Making the Shift funds, conducts, prototypes, and mobilizes cutting-edge research to prevent and end youth homelessness in Canada.
As a social innovation lab, MtS uses the principles of co-creation, co-ownership, and deep collaboration between researchers, policymakers, service providers, and people with lived experience of youth homelessness to identify what works and for whom.
Networks of Centres of Excellence
Making the Shift contributes to the transformation of how we respond to youth homelessness through research and knowledge mobilization specific to youth homelessness prevention and housing stabilization.
Youth homelessness is a significant problem in Canada that disproportionately affects 2SLGBTQ+, Indigenous, Black, and newcomer youth. On any given night, between 6,000 and 7,000 young people are without a place to call home. Evidence-based solutions to adult homelessness like Housing First exist and are gaining traction nationally and internationally. Yet, youth homelessness has proven more complex due to the unique developmental stages that characterize adolescence.
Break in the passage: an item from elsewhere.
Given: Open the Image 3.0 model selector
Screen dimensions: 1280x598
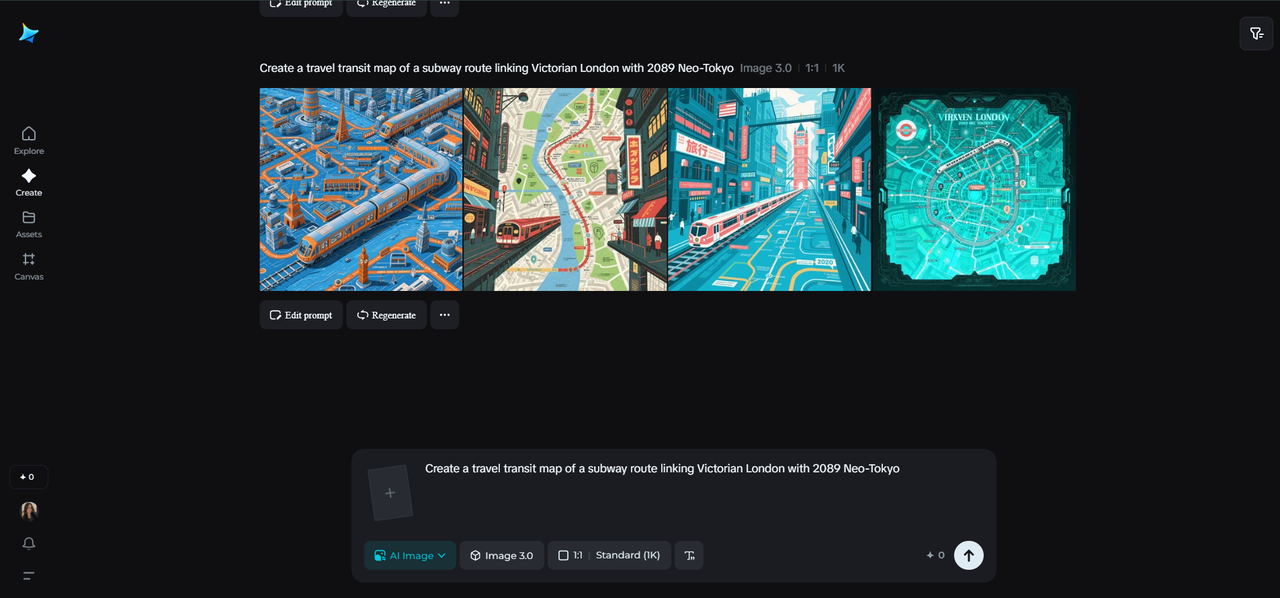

We know from research that youth who become homeless are at a much higher risk of criminal victimization, poor health and nutrition, mental health and addictions issues, human trafficking, and dropping out of high school, which sets them up for a life of adversity and exclusion from society. While resolving young people’s homelessness can be very challenging, there are promising solutions. One of these solutions is to prevent it from happening in the first place.
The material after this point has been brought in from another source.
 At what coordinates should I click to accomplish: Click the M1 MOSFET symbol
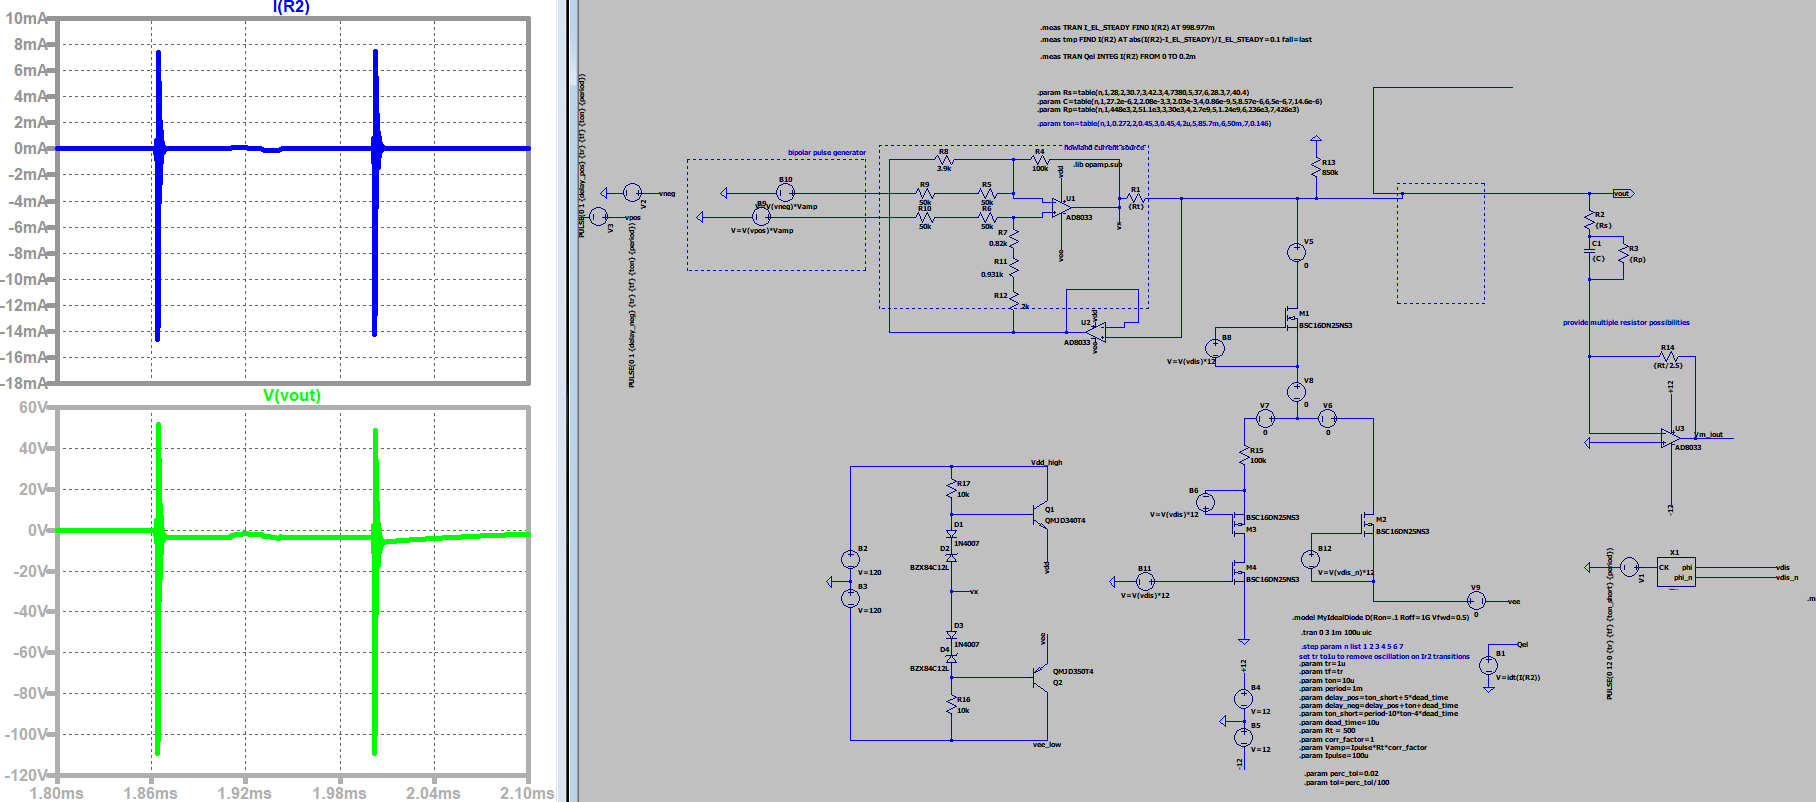[1292, 319]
One of the key challenges Canada faces in addressing youth homelessness has been a reluctance to embrace the importance and potential of prevention. Our goal is to transform how services are delivered, policies are made, and systems are planned, placing a greater emphasis on early intervention and other prevention efforts that are designed to prevent young people from ever having to experience homelessness before they get the support they need.
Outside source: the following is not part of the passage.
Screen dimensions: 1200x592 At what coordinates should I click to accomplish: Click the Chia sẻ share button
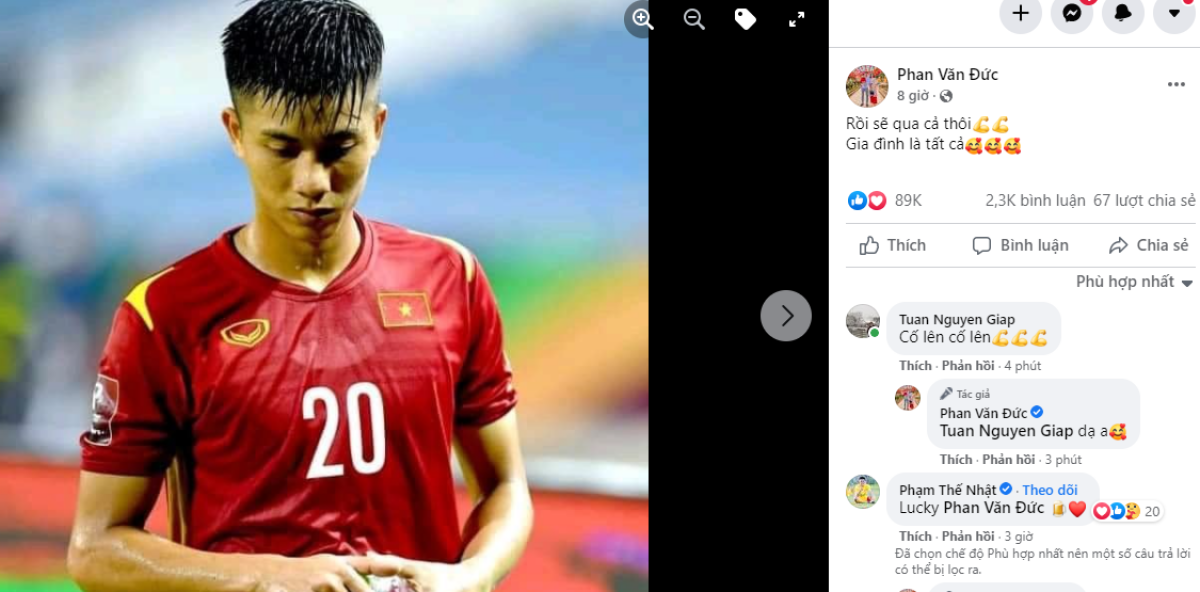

Youth homelessness prevention refers to policies, practices, and interventions that either (1) reduce the likelihood that a young person will experience homelessness, or (2) provide youth experiencing homelessness with the necessary supports to stabilize their housing, improve their wellbeing, connect with community, and avoid re-entry into homelessness. Youth homelessness prevention thus necessitates the immediate provision of housing and supports for youth experiencing homelessness, or the immediate protection of housing, with supports, for youth at risk of homelessness. Youth homelessness prevention must be applied using a rights-based approach and address the unique needs of developing adolescents and young adults. Some promising prevention program models include Youth Reconnect, Upstream, Family and Natural Supports, and Shelter Diversion. In addition to preventing youth homelessness, Canada must address the needs of youth who are already experiencing homelessness. Housing First for Youth and other interventions that are tailored to the unique needs of young people are showing that the challenge of youth homelessness can be overcome. For more information on youth homelessness prevention, read the Roadmap for the Prevention of Youth Homelessness. Youth homelessness prevention is important because prolonged exposure to homelessness can result in diminished health, mental health, and well-being. Moreover, we know from the national Point in Time count that 50% of all adults who experience homelessness had their first experience before they were 25, meaning that if we can better address youth homelessness through prevention, we have the potential of having a real impact on the broader problem of homelessness.
The Making the Shift vision began in 2017 with a community-research project funded by the Government of Canada’s Youth Employment and Skills Strategy. This project, which continues today as the Demonstration Lab of Making the Shift, has developed, implemented, and evaluated four promising programs for youth experiencing or at risk of homelessness. The excitement and potential of this project, along with encouragement and support of York University, prompted co-leaders Dr. Stephen Gaetz (Canadian Observatory on Homelessness) and Melanie Redman (A Way Home Canada) to apply for Canada’s Networks of Centres of Excellence (NCE) program. NCEs are mandated to develop an academically led research network that focuses on creating collaborative solutions to issues that are critical to Canadians and to the world. MtS officially incorporated as an NCE on February 27, 2019. In 2020, we successfully advocated to have York University (and Making the Shift as a partner) designated as a UNECE Charter Centre, creating a global platform to learn, share, and mobilize knowledge about the importance of prevention.
Toronto Centre of Excellence on Youth Homelessness Prevention
The Canadian Observatory on Homelessness and A Way Home Canada leverage international partnership and collaboration to advance the movement for youth homelessness prevention in Canada and the UNECE region.